La position dominante de la régie de Google est également l’une des raisons pour lesquelles le Département de la justice américain enquête actuellement sur l’utilisation de la régie publicitaire de Google par Yahoo, en complément de sa propre régie publicitaire, afin d’améliorer la monétisation de son moteur de recherche.
Dans le contexte de la veille, les moteurs de recherche présentent bien des pièges dont peu de professionnels semblent conscients. Au-delà du débat sur l’exhaustivité de l’indexation des moteurs de recherche et sur la taille du Web visible ou caché (voir plus loin), il n’est pas illégitime de se demander si les moteurs de recherche indexent l’information de manière totalement neutre, et si certaines informations sensibles y sont ou non référencées. De plus, le classement des résultats peut être manipulé de plusieurs manières, et des sociétés spécialisées, ou des particuliers particulièrement doués, ont ainsi réussi, pendant un certain temps, à faire apparaître le site officiel du président George W. Bush en tête des résultats du moteur Google sur la requête » miserable failure « .
Cette histoire, qui est une illustration de ce que l’on appelle le » Google bombing « , a fait le tour de l’Internet, mais le classement des résultats tient compte d’un nombre de paramètres tellement important (popularité du site, texte de la page, texte du titre, texte des liens pointant sur la page, graphe des liens hypertextes, descripteurs sémantiques, etc.), que le résultat de la formule est difficile à prévoir, et sa manipulation éventuelle quasi impossible à prouver.
Brevets et vie privée
Enfin, un dernier point important dans un contexte de veille mais aussi de respect de la vie privée est la traçabilité de plus en plus grande de l’ensemble des activités en ligne : chaque recherche effectuée sur un moteur de recherche est archivée avec l’adresse IP de l’ordinateur d’où est issue la recherche. Si cet ordinateur est le pare-feu d’une grande entreprise, alors il est possible de savoir qu’un salarié de cette entreprise a tel ou tel centre d’intérêt, ce qui peut être grave si l’entreprise en question est en train de déposer des brevets sur ce sujet.

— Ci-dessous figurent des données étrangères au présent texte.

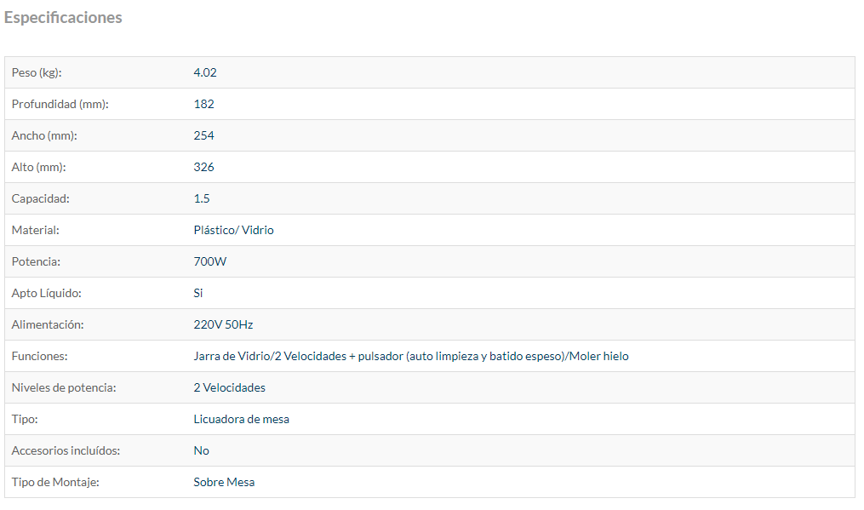Click the Licuadora de mesa value

tap(242, 419)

Au niveau de la vie privée, ce qui est préoccupant, c’est le croisement des bases de données contenant des informations personnelles, et la facilité qu’il y a à faire des croisements entre ces bases de données quand celles-ci appartiennent à la même société (recherche d’informations, courrier électronique, paiement en ligne, blog, etc.), car l’utilisateur a le même identifiant, le même mot de passe, et la société dispose peut-être même de son identité réelle s’il a donné à un moment donné son numéro de carte bancaire pour le paiement d’une transaction. Il est donc important, pour le professionnel comme pour le particulier, de ne pas mettre tous ses oeufs dans le même panier et d’utiliser des services de plusieurs fournisseurs différents. Il est également légitime pour l’Europe de se poser la question de son indépendance stratégique en matière d’accès à l’information, comme elle le fait par exemple pour le GPS avec Galileo.
Un principe commun
Tous les moteurs de recherche fonctionnent aujourd’hui fondamentalement sur le même principe. Dans une première phase, ils recensent toutes les pages Web auxquelles ils ont accès, en démarrant par la page d’accueil des plus gros sites existants (des portails comme Yahoo par exemple), et en suivant les liens hypertextes qui apparaissent dans les pages rencontrées.
De fil en aiguille
De nombreuses améliorations des moteurs de recherche sont possibles, notamment lorsqu’on prend en compte la composante humaine de l’activité de recherche, qui est essentielle, notamment dans un processus de veille. Certains moteurs comme Exalead proposent également de naviguer dans les résultats grâce à une technique brevetée appelée » recherche par sérendipité » qui, à l’aide d’une sorte de table des matières contextuelle, permet de rechercher un peu comme on lit un dictionnaire ou une encyclopédie, en commençant par un mot, et de fil en aiguille, en trouvant le mot ou le concept le plus intéressant que l’on n’avait pas forcément présent à l’esprit en commençant la lecture.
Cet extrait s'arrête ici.